> **Given instruction 1**
Find each line in the records below that contains the string "blue", and copy those lines. Matching is case-sensitive.

> **Passage given**

-- -- --

Question

A website that sells movie tickets can tell what devices are used to access their site and make purchases. The manager of the website is approached by members of a movie production company who want to partner in the development of a phone app. To estimate what proportion of ticket buyers make purchases using their smart phones, 400 users of the website were randomly sampled from the existing database and 180 were found to have used their smart phones.

   Assuming the true proportion were thought to be 0.45, what would be the probability that a majority of the purchases were made using a smart phone?

   What would be an 85% confidence interval for the proportion of website visitors who purchased tickets using a smart phone?

Answer 1

1)

-- -- --

> **Given instruction 2**
In the statistics problem above, how many of the sampled website users were found to have bought tickets with their smart phones?

Records for locating described items

-- -- --

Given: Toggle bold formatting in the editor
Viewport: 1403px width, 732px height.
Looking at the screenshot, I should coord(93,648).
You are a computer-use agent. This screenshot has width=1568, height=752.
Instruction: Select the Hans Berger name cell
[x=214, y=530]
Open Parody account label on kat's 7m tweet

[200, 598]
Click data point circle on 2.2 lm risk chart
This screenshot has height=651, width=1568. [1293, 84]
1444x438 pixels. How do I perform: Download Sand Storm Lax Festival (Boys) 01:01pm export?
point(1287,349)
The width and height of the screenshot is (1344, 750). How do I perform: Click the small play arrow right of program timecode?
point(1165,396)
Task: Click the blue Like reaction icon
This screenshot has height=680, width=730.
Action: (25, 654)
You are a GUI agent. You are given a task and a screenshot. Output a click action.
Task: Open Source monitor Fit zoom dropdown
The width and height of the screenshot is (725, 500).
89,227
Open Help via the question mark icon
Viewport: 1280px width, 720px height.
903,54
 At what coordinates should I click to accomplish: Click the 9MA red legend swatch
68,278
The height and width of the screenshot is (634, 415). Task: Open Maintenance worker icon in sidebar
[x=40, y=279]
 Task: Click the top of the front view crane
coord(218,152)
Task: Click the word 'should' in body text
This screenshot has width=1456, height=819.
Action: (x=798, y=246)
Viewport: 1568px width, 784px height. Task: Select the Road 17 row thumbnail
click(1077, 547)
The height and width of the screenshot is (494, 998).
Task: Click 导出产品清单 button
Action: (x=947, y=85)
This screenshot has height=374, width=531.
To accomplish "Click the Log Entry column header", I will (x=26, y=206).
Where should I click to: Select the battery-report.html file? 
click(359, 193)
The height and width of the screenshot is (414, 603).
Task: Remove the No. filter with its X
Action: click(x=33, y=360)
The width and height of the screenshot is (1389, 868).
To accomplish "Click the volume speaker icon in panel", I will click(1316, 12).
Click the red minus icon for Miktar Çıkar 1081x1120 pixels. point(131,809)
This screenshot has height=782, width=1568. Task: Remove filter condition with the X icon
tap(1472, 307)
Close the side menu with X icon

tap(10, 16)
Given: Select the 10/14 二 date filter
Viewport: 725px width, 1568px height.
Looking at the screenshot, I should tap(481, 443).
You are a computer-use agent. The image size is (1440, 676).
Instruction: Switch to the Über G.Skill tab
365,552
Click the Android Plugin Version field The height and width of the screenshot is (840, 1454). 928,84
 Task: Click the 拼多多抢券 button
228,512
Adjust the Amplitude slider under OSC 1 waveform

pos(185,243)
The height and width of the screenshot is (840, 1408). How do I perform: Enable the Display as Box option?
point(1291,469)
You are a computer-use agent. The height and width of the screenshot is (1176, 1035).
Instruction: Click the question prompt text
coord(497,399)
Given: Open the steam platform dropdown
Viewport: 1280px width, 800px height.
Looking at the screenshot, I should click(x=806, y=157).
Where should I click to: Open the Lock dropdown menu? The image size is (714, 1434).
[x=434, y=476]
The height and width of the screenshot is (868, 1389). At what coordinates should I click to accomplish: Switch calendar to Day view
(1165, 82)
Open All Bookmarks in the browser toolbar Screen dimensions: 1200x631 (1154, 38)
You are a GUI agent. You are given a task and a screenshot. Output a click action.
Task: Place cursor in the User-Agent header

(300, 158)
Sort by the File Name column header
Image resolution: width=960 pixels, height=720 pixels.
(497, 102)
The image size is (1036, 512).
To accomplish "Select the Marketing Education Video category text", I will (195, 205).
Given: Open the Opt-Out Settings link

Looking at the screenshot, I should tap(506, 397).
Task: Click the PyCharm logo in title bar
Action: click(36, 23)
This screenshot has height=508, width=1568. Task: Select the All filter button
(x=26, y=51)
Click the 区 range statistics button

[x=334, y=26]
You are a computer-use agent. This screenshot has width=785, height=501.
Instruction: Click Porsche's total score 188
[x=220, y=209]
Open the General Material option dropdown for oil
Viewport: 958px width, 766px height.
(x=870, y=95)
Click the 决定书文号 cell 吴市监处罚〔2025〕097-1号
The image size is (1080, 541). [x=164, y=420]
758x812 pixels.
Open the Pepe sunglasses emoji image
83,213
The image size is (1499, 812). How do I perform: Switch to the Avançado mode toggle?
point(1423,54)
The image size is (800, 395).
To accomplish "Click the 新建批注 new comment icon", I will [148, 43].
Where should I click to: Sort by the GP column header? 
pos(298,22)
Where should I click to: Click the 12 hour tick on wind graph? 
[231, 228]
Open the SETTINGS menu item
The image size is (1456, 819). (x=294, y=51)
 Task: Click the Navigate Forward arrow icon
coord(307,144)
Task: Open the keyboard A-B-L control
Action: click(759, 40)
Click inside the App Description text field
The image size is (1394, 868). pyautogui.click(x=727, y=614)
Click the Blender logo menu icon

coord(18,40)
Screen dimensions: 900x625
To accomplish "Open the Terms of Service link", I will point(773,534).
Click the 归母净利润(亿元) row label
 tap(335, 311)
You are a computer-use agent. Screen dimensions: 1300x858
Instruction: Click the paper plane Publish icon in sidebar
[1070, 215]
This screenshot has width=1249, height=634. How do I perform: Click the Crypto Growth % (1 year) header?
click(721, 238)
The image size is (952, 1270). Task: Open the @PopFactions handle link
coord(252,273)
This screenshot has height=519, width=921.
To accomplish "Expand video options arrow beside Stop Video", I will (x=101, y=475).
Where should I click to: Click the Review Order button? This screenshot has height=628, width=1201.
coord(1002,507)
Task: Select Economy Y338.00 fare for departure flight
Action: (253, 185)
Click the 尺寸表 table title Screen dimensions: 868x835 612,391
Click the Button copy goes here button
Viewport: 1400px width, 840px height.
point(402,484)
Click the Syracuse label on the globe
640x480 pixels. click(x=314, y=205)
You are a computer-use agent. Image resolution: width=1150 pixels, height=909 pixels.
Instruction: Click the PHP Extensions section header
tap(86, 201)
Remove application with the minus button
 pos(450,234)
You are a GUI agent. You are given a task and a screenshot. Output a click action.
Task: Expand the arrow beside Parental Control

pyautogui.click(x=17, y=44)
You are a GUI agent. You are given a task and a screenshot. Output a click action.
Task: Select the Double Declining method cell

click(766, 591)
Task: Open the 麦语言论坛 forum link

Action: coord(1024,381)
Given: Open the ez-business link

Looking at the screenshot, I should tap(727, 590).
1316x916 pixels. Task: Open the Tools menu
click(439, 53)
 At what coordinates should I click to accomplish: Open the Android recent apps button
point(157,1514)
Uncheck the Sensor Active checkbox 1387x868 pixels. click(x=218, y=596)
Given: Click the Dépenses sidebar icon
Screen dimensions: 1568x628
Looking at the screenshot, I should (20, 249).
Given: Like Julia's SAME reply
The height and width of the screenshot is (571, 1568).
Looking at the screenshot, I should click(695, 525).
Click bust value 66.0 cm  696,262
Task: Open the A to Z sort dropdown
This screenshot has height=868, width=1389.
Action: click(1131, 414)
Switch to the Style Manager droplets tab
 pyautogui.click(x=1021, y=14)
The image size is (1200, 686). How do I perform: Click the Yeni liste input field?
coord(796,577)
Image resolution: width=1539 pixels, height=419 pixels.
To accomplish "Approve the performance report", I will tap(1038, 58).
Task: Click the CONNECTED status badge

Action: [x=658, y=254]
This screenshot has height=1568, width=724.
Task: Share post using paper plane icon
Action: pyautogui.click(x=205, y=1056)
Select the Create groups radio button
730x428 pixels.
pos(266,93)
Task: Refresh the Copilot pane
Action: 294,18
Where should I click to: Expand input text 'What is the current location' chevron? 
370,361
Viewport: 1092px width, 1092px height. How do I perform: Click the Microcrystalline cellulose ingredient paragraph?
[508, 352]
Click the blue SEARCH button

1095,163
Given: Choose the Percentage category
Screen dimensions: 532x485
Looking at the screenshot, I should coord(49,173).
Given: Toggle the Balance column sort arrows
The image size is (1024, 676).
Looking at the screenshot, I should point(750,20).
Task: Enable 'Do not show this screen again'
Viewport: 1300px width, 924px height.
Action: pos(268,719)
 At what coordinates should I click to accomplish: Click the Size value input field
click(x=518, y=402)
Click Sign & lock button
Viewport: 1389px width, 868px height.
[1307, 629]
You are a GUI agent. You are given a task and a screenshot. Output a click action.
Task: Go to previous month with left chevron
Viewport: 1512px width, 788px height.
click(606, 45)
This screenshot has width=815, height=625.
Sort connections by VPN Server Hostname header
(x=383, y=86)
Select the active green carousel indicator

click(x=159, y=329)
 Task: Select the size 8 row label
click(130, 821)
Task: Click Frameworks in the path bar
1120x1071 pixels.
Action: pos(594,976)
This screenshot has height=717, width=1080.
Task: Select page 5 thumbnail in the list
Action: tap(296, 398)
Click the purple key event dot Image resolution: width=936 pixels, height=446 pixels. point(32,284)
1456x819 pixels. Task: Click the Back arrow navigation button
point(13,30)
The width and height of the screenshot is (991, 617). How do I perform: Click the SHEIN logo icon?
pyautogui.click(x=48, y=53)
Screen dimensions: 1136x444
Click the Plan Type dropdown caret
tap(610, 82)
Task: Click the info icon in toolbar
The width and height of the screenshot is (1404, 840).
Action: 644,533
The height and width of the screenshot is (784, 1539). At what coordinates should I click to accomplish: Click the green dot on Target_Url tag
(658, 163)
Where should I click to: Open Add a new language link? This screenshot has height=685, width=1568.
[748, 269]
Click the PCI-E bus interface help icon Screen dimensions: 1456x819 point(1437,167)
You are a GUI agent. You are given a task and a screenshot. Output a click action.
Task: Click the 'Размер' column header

-- -- --

> **Task answer 1**
Task: Click the blue Like reaction icon
Click the blue SEARCH button

> **Task answer 2**
180 of the 400 sampled users.